L'Encyclopédie sur la mort


Les rayons et les ombres sur l'Europe

Stefan Zweig

Dans des pages saisissantes, Zweig *décrit la mentalité qui régnait en Europe avant la première guerre mondiale. La technique engendrait la prospérité qui créait, à son tour, de nouvelles ambitions nationales. Insouciance et indifférence s'accompagnaient paradoxalement d'individualismes nationaux et de l'éclosion d'une conscience européenne. Personne ne croyait à la guerre, à l'exception de quelques esprits éclairés parmi lesquels l'auteur cite en premier lieu Romain Rolland. Émouvante, la description qu'il fait de sa première visite à la demeure de ce grand pacifiste, qui deviendra son ami.

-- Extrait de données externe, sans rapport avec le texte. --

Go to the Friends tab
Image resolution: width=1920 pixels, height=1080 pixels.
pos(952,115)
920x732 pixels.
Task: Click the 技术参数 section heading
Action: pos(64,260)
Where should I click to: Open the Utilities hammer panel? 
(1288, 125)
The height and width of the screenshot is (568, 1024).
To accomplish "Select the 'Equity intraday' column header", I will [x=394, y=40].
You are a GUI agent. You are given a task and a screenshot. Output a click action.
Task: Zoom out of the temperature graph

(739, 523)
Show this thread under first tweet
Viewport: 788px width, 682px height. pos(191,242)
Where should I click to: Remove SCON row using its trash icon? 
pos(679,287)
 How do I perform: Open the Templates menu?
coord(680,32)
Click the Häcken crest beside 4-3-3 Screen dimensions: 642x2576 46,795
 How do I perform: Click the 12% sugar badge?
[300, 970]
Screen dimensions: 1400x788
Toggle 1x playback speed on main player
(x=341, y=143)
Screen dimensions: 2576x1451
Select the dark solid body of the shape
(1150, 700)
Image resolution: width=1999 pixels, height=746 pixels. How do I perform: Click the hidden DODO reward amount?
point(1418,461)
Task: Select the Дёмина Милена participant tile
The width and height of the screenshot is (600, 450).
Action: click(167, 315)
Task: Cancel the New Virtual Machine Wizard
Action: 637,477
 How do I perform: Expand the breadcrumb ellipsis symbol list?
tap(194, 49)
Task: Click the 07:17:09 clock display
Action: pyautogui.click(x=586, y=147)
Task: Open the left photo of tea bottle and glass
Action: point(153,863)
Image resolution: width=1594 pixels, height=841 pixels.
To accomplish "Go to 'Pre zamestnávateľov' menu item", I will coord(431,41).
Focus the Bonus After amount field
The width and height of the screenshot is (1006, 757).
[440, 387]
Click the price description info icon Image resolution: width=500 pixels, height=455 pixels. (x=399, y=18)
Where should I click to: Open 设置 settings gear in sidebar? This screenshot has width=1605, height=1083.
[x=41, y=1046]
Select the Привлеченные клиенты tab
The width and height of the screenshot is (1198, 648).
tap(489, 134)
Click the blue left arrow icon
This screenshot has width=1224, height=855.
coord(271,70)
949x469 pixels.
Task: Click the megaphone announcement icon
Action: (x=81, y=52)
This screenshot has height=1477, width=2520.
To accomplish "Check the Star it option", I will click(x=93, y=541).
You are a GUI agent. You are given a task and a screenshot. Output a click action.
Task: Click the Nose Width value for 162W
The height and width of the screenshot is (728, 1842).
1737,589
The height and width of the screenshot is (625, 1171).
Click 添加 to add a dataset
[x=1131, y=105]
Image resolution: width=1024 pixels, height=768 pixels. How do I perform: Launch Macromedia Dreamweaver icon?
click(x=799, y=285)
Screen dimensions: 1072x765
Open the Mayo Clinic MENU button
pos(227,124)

Au cours de ces dix années, on avait reconquis plus de liberté, de spontanéité et de naturel que précédemment en cent ans. Car il y avait un rythme nouveau dans le monde. Une année! Que ne se passait-il pas en une année! Une invention, une découverte chassait la précédente, et chacune devenait très vite le bien de tous. Pour la première fois, les nations se sentaient plus solidaires quand il y allait de l'intérêt général. Le jour ou le Zeppelin prit son vol pour son premier voyage, j'étais par hasard de passage à Strasbourg, me rendant en Belgique; il tourna autour de la cathédrale aux acclamations enthousiastes de la foule, comme s'il voulait, lui qui flottait dans les airs, s'incliner devant l'œuvre millénaire. Le soir, en Belgique, chez Verhaeren* arriva la nouvelle que le dirigeable s'était écrasé à Echterdingen. Verhaeren avait les larmes aux yeux et était terriblement agité. Loin d'être, en tant que Belge, indifférent à la catastrophe qui frappait l'Allemagne, en tant qu'Européen, en tant qu'homme de notre temps, il éprouvait aussi vivement la victoire commune sur les éléments que la commune épreuve. Nous poussâmes des cris d'allégresse, à Vienne, quand Blériot franchit la Manche, comme s'il était un héros de notre patrie. Grâce à la fierté qu'inspiraient à chaque heure les triomphes sans cesse renouvelés de notre technique, de notre science, pour la première fois, un sentiment de solidarité européenne, une conscience nationale européenne, était en devenir. Combien absurdes, nous disions-nous, sont ces frontières, alors qu'un avion les survole avec autant de facilité que si c'était un jeu, combien artificielles ces barrières douanières et ces gardes-frontières, combien contradictoires à l'esprit de notre temps qui manifestement désire l'union et la fraternité universelle! Cet essor du sentiment n'était pas moins merveilleux que celui des aéroplanes. Je plains tous ceux qui n'ont pas vécu ces dernières années de l'enfance de l'Europe. [...]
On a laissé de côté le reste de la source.